This is a forked off issue of Steven's comment on the installer localization patch. Here he suggests we should extend t() to support escaping and escaping + placeholder display of text without calling the actual functions. Much like db_query() does the escaping magic when needed.

My approach to the issue is to extend on what we have now, instead of redefining the prefixes as Steven indicated. %value would be kept for simple substitution, but %@value is introduced for placeholder substitution (so that check_plain() is called and em tags are added around the value by default). Pros of this approach is that a lot of code becomes more readable, and that the installer support would become easier (by using this syntax there, not by using the t() function itself). The con is that t() always performs a foreach on arguments, which takes a small amount of time.

The attached patch is only a small fraction of t() calls changed (only include files). Since this needs to be done manually, I would not go into modules and core themes before a method is agreed upon, so my work is not thrown out. I have also been unable to find only check_plain()-d arguments in include files, so not implemented support for them (yet?).

Comments

Steven’s picture

StatusFileSize
new280.35 KB

Actually I already have a finished conversion of core sitting here. I just got busy with eaton's install patch :/.

For those who just tuned in:

This patch tries to address the fact that nearly every call to t() uses check_plain() or theme('placeholder') on its arguments (or at least that's what people should be doing). Putting theme('placeholder') calls inside a t()-argument array means a lot of nesting, a lot of long lines and code that is hard to read.

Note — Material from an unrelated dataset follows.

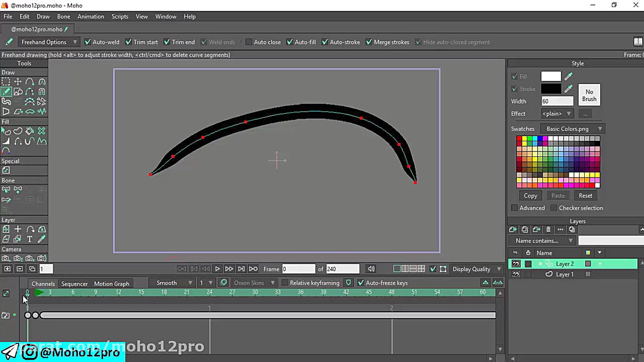The image size is (644, 362).
Task: Select the Freehand drawing tool
Action: [x=6, y=92]
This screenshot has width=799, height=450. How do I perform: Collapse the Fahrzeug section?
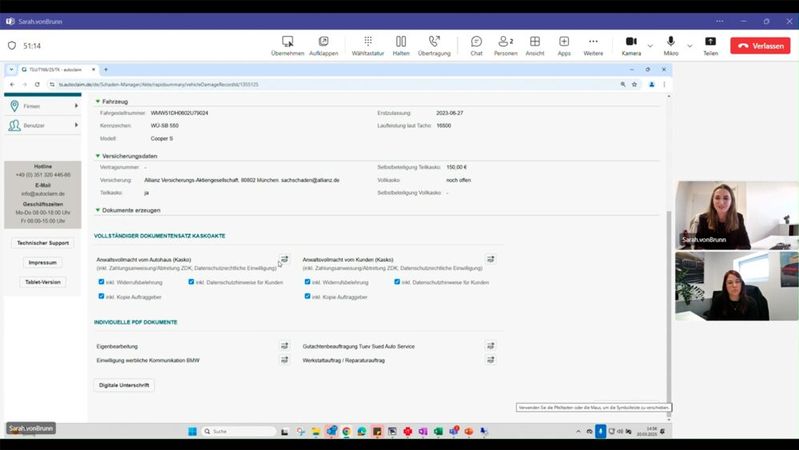point(98,101)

So, why not let the conversion be done by t() itself, and make st() identical? We already implemented a similar technique in install.inc's st() function (rather on a whim), which is hardcoded to pass its arguments through theme_placeholder(). This has the benefit of reducing code bloat, but forces everyone to use the emphasized placeholder style. You might have noticed that the installer tends to have lots of italics.

So, here's an even better solution: we let the first character of the substitution key define the type of value:

  • %value: The item is passed through theme('placeholder') (and thus also check_plain()d)
  • @value: The item is passed through check_plain() (useful when you don't want to draw attention with excessive emphasizing).
  • !value: The item is inserted as is (useful for non-HTML contexts and for inserting whole chunks of HTML into HTML).

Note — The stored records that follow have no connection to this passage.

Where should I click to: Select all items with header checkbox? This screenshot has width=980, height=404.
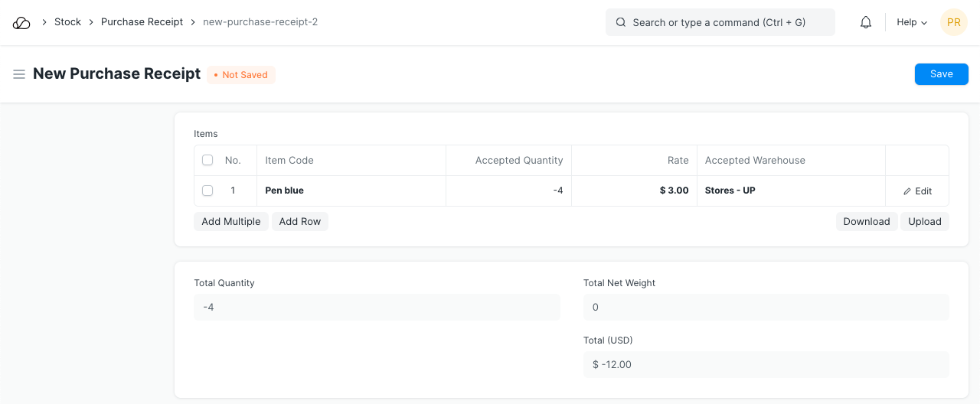(207, 161)
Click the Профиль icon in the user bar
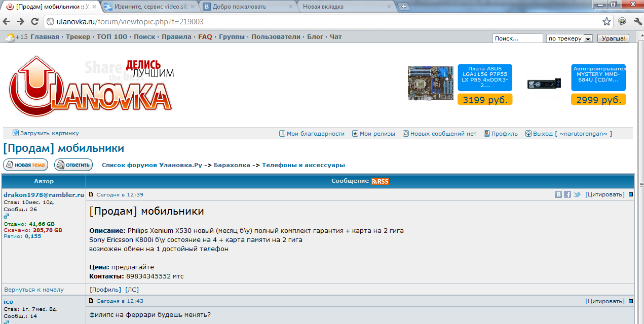Viewport: 644px width, 324px height. pyautogui.click(x=487, y=133)
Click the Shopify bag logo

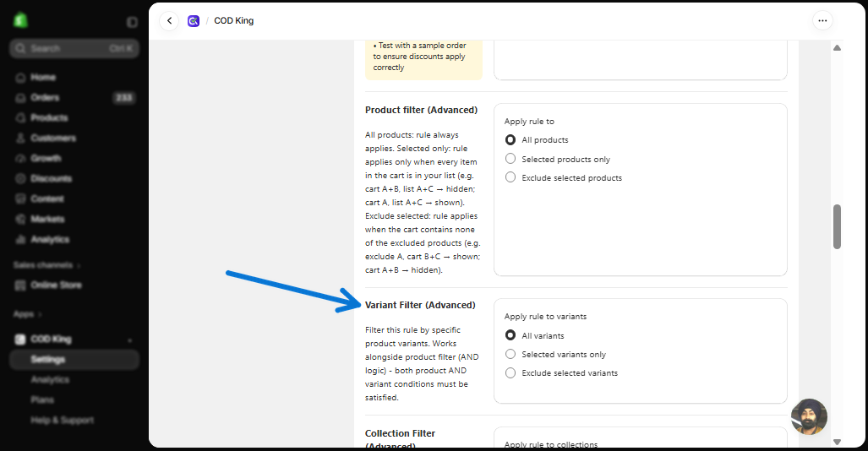[20, 20]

Note that contrary to Goba's solution, I chose to change all t() calls around by changing the meaning of "%value". Why? Because too many contributed modules (and some parts of core) still don't use placeholders properly. Using this convention, we can fix a bunch of possible XSS exploit vectors at once. Of course, those modules that already work will need small changes, but those authors should already be familiar with the needed steps. They can remove any theme('placeholder') or check_plain() calls of your own, or use the !-prefix.

I also picked ! as the prefix for as-is insertion because it denotes "warning" and "danger": you're not doing any escaping here.

Examples:


// Here we choose not to emphasize the type (@), but only the title and revision (%)
watchdog('content',
  t('@type: reverted %title revision %revision.',
    array(
      '@type' => t($node->type),
      '%title' => $node->title,
      '%revision' => $revision
    )
  )
);


// Here we are assembling two pieces of existing HTML. No escaping, but safe in this case.
t('!date by !username',
  array(
    '%date' => l(format_date($revision->timestamp, 'small'), "node/$node->nid"),
    '%username' => theme('username', $revision)
  )
);

The @ prefix is very useful for st() / install.php in fact where we don't want to emphasize the name of the install profile (e.g. Drupal or Civicspace).

The only downside of this scheme is that it affects tons of translatable strings.

Steven’s picture

That last example should of course be:

// Here we are assembling two pieces of existing HTML. No escaping, but safe in this case.
t('!date by !username',
  array(
    '!date' => l(format_date($revision->timestamp, 'small'), "node/$node->nid"),
    '!username' => theme('username', $revision)
  )
);
gábor hojtsy’s picture

Assigned: gábor hojtsy » Unassigned
Status: Needs review » Reviewed & tested by the community

I intended to keep backwards compatibility but if it is for the sake of XSS fixing then so be it :) Translations will need to look out for a huge amount of small string changes. Maybe we can cook a simple script to help them update their translations? Hm. Anyway, I am fine with the changes. I have reviewed the patch, and the array_walk() approach with the new _t() and _st() seems to be fine. IMHO RTBC.

moshe weitzman’s picture

seems like a good idea to me. this will cause loads of modules to review/change their escaping, but i guess that could be considered a good thing.

Jaza’s picture

Are there any precedents from other applications, programming languages, or environments, that we should be considering when making our choice of placeholder prefixes? Although I think that Steven's logic behind the choices is sound, I'd still like to see some evidence that research has done into existing use of prefixes in the wider world, before we go ahead and commit a patch that will potentially break with already-established conventions.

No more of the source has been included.